Can the Damage Be Reversed?
The honest answer is: partially, and it depends on when treatment happens. Chelation therapy, which uses drugs that bind to lead so the body can excrete it, is the standard medical intervention for high blood lead levels. Animal research has shown that chelation can meaningfully improve learning, attention, and arousal regulation after lead exposure, suggesting that some cognitive recovery is possible. The improvements varied depending on how severe the exposure was and which specific brain functions were measured.

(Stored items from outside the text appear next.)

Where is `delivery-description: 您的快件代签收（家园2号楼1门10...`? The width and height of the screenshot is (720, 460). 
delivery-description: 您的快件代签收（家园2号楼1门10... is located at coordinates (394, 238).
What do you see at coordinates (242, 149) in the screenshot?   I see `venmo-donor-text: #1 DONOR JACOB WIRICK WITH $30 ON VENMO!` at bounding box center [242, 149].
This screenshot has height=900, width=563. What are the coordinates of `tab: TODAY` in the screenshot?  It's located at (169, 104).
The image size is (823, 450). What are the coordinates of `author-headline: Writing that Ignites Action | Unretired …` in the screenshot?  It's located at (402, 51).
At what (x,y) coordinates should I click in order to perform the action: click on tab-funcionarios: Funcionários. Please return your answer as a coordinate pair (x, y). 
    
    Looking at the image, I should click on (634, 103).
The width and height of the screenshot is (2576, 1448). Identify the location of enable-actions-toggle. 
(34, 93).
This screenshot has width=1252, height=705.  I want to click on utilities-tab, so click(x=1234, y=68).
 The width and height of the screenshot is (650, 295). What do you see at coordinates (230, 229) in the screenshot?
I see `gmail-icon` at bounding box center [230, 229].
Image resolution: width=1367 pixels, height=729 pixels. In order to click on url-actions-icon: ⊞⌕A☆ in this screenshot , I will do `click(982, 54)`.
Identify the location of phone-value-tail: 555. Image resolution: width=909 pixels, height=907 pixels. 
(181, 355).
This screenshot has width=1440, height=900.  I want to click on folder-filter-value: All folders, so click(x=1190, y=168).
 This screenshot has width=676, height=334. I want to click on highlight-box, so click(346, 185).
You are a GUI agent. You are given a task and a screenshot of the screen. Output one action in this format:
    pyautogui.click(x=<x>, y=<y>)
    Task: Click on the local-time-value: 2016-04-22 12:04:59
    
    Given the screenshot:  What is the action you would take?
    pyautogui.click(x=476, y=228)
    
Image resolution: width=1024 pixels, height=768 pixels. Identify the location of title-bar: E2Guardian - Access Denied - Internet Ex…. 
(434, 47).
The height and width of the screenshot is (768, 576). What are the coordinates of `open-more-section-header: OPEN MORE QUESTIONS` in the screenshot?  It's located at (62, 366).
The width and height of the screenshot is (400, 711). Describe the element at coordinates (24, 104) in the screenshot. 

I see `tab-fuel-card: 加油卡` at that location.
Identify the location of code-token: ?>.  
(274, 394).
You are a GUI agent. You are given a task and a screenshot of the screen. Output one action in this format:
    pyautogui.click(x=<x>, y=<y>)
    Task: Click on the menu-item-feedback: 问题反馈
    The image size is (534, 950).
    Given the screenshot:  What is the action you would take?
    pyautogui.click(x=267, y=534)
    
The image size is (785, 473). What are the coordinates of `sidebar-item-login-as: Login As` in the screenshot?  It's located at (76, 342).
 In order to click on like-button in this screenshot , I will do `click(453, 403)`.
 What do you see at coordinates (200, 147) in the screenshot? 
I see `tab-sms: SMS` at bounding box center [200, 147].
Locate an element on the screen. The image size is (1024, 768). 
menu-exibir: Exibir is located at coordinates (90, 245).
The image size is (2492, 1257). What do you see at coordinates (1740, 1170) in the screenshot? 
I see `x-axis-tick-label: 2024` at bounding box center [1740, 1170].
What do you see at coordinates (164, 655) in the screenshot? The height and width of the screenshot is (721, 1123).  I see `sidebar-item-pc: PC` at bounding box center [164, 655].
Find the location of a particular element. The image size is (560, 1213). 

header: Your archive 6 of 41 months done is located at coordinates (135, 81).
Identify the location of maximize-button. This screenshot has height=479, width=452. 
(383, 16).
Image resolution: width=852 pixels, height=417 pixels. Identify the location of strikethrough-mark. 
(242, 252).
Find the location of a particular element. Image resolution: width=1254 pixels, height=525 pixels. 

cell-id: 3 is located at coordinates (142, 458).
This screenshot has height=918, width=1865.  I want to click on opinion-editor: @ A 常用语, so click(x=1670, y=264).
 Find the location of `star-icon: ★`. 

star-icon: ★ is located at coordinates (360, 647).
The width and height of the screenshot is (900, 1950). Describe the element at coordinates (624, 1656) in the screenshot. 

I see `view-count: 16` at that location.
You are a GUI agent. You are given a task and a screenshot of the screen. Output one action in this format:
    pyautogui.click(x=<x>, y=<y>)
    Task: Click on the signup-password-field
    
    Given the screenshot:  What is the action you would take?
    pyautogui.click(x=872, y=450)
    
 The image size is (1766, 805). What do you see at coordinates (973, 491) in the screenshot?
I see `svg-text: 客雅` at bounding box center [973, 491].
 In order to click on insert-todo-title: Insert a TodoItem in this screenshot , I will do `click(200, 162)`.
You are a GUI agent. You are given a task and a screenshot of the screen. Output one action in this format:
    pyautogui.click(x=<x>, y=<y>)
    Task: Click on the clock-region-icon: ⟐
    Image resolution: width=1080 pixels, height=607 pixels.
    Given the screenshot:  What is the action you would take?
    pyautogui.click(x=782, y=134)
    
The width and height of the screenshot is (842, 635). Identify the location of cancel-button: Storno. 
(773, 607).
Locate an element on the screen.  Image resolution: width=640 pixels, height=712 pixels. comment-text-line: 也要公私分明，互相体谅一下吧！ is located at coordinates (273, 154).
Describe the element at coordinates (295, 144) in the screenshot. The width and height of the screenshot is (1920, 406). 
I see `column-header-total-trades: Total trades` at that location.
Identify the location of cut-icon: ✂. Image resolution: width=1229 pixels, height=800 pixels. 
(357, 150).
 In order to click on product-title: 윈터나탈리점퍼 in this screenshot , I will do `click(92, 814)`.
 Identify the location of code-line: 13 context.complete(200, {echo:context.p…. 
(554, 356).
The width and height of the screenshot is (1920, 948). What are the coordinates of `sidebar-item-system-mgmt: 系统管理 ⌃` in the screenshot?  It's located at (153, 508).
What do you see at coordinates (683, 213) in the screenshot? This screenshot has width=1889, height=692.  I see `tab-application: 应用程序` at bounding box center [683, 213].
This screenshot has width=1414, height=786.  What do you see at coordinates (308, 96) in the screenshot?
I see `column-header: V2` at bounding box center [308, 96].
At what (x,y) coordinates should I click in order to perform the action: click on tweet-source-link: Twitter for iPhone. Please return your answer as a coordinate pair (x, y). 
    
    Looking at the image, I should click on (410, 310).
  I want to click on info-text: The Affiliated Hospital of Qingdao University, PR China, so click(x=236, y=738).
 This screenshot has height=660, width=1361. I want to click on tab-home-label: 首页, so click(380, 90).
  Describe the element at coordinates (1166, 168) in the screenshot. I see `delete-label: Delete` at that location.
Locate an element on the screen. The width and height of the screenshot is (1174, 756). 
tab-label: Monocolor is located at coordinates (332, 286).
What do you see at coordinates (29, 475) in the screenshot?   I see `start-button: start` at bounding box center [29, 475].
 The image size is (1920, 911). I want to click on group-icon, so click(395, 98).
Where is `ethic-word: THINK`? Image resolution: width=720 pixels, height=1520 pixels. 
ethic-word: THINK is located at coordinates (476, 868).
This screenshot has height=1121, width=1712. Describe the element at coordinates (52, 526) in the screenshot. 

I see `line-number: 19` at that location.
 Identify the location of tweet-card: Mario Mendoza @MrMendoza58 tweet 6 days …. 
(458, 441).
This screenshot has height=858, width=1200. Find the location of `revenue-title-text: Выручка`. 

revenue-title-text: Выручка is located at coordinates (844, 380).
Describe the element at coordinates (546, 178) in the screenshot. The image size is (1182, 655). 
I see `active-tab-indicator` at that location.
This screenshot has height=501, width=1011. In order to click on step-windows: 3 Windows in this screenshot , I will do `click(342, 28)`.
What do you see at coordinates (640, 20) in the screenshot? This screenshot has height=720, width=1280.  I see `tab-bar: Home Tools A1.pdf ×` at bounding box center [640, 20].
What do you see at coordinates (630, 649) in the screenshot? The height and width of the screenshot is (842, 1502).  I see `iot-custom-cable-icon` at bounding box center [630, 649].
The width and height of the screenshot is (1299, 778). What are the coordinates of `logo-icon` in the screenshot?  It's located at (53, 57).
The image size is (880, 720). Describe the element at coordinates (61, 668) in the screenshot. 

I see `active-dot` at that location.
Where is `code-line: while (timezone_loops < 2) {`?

But chelation has important limitations. It primarily removes lead circulating in the blood and soft tissues. It is far less effective at pulling lead out of bone, where the largest reserves sit. And the neurological damage that has already occurred, particularly structural changes to developing brains in childhood, does not fully reverse even after lead levels drop. The CDC’s current blood lead reference value for children is 3.5 micrograms per deciliter, the threshold at which follow-up testing and possible intervention are recommended. The goal is to catch exposure early and stop it, because prevention consistently outperforms treatment in terms of long-term outcomes.
One notable caution from research: chelation drugs given to animals that were never exposed to lead actually caused lasting cognitive and emotional problems comparable to lead poisoning itself. This reinforces that chelation is a targeted treatment for confirmed lead burden, not a general detox strategy.